Soren had been looking at it for almost an hour.

It had not changed once.

No class.

No skills.

Nothing.

Just that single line.

**ERROR Not Found**

He rubbed his eyes.

The window stayed exactly where it was.

"Right," he muttered quietly.

The System had never been wrong before.

Not once.

Every person awakened at sixteen. Every person received a class. Even the weakest villager had something Cook, Tanner, Farmer, Miller.

The System always assigned a role.

Always.

Soren leaned forward and rested his elbows on his knees.

"So what are you doing?" he asked the air.

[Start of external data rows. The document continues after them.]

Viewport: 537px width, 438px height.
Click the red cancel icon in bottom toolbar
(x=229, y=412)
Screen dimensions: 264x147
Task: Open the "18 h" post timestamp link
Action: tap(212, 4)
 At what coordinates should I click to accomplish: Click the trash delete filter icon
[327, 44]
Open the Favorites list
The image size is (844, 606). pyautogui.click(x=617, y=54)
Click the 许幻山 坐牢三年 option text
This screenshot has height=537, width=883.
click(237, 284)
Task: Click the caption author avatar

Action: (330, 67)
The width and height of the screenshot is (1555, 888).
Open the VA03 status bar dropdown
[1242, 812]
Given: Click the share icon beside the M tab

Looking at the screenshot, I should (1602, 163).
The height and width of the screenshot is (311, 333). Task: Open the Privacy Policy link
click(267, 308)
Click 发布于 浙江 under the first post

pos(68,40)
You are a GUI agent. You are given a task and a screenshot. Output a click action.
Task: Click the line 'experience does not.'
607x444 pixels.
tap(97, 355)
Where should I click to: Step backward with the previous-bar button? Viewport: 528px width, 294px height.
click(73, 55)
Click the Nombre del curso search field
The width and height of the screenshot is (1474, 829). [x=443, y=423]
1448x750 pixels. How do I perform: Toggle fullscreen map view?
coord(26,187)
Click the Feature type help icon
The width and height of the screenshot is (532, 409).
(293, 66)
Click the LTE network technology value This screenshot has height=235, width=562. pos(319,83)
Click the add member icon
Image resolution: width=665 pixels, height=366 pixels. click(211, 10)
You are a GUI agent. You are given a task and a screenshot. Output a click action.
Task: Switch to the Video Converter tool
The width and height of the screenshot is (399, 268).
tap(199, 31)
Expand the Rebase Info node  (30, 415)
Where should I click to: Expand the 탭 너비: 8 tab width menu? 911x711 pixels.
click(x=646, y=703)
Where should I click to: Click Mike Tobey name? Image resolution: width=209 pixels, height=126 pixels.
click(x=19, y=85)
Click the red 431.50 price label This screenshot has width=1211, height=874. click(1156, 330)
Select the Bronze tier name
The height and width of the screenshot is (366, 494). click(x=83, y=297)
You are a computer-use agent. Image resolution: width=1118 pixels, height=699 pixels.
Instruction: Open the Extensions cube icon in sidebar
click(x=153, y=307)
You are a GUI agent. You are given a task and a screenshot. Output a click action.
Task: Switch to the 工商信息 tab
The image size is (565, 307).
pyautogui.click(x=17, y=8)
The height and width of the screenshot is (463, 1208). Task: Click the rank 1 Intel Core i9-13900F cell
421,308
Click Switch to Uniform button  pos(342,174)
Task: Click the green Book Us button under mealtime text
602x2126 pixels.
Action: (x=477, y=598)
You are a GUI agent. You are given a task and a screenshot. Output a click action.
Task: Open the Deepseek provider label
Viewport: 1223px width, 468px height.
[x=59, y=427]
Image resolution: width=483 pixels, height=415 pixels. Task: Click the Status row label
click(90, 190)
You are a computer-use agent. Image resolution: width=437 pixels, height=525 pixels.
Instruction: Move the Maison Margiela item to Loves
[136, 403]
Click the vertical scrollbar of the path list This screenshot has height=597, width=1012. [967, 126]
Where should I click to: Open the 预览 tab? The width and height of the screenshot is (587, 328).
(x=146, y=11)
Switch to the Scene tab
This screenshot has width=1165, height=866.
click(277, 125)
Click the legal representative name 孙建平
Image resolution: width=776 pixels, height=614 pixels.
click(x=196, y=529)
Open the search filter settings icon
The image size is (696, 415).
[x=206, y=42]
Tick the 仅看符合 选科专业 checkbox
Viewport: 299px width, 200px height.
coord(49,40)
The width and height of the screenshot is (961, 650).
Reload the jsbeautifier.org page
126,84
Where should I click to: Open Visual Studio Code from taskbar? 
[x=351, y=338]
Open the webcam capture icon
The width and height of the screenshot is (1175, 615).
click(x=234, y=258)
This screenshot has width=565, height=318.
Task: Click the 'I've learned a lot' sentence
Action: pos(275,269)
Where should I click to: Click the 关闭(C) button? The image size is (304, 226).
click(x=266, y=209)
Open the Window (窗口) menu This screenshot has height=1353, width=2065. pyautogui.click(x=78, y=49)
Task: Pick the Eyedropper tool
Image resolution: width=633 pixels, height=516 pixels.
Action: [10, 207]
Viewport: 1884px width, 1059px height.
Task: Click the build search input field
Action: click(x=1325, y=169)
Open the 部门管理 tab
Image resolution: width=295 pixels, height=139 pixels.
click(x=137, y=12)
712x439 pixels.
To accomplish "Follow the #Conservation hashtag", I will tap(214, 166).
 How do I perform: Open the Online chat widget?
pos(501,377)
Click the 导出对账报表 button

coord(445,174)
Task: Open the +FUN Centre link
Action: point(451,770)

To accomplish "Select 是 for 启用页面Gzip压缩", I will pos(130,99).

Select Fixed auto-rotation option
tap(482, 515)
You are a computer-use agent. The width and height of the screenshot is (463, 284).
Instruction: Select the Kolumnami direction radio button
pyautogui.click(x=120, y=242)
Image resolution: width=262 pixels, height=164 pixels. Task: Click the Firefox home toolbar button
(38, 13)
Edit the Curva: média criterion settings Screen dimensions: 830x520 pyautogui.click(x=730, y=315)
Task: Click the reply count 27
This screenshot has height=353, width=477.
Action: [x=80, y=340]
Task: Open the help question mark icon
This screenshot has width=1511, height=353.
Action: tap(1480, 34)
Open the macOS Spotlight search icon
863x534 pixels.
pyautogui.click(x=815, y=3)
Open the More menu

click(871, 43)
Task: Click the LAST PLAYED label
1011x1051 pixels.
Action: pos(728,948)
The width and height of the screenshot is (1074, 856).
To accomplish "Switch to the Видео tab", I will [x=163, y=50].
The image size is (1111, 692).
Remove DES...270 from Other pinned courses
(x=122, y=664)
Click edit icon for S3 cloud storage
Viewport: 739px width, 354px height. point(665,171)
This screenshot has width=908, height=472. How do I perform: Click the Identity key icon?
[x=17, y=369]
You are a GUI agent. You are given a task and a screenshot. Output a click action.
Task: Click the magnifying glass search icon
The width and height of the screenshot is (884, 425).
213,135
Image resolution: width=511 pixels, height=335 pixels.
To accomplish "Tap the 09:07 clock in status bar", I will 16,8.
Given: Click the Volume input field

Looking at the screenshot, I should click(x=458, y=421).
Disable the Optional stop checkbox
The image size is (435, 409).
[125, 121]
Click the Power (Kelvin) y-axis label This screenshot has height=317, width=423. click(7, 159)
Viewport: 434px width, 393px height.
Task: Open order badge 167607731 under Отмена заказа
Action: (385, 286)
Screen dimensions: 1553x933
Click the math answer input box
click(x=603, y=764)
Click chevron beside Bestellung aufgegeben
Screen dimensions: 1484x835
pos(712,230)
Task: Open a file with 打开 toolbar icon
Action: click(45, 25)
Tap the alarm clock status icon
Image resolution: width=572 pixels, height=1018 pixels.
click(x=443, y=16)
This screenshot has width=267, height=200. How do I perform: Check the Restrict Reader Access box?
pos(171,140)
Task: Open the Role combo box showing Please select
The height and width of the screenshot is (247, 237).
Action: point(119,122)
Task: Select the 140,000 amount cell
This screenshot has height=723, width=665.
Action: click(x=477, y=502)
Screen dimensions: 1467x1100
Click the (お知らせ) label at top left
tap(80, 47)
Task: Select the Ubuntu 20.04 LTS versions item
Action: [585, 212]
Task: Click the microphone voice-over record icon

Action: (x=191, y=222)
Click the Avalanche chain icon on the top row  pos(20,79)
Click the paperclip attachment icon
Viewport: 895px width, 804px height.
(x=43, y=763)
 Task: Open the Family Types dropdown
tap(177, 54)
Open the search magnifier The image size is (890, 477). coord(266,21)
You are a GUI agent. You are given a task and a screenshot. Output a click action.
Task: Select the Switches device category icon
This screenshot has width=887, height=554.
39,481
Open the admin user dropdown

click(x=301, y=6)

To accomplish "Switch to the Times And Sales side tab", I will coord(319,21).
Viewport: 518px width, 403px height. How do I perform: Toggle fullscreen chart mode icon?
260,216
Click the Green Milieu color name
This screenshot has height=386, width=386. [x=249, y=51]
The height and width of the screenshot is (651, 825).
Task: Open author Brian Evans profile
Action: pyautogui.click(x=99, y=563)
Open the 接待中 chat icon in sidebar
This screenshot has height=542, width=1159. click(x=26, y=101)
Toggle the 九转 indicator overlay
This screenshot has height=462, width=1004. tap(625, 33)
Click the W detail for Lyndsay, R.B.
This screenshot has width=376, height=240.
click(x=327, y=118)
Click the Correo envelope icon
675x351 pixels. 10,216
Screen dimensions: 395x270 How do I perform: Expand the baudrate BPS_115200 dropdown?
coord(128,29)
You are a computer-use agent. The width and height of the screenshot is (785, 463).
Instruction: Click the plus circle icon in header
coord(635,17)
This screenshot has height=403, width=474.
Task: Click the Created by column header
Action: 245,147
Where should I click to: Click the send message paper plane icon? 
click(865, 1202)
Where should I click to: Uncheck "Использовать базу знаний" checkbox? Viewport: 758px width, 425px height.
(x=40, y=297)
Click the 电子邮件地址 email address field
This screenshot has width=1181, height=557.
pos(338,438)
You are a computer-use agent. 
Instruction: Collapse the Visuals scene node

The window did not respond.

Of course it didn't.

Still, he tried again.

"Status."

The panel flickered once.

The exact same window reappeared.

Empty.

He focused on the **Class** line.

Sometimes you could expand System entries. Skill descriptions. Trait explanations. He had seen other people do it.

Soren reached out and tapped the text.

Nothing.

He tried again, slower.

Still nothing.

"Open class details," he said.

Silence.

The fog drifted lazily across the fields.

Somewhere down the road a cart rattled past.

Soren exhaled slowly.

"Okay," he said.

Think.

If the System wasn't giving him anything… maybe it needed something first.

He stood.

The status window followed automatically, sliding through the air as he moved.

He tested a few things.

First, he jogged across the yard.

The stamina bar dipped slightly.

Then refilled.

Normal.

He picked up a loose stone and threw it toward the fence.

His arm felt the same as always.

No notification.

No skill gain.

Nothing.

Soren frowned.

Most people discovered at least one ability within hours of awakening. Some kind of starting skill tied to their class.

Warriors got weapon techniques.

Rangers got tracking abilities.

Even farmers sometimes received something like Soil Sense.

He had 

Soren glanced at the window again.

Still blank.

"Good," he said quietly.

Old habit.

State the problem. Observe it. Don't panic yet.

He sat back down on the wall.

Maybe the answer was in the interface itself.

He studied the panel carefully.

Every line.

Every space.

Stats looked normal.

Health. Stamina. Mana.

Attributes all balanced at five. Typical for a new awakening.

The empty sections bothered him more.

Skills.

Traits.

Titles.

All blank.

But below them 

Soren leaned forward.

For a moment he thought he saw something.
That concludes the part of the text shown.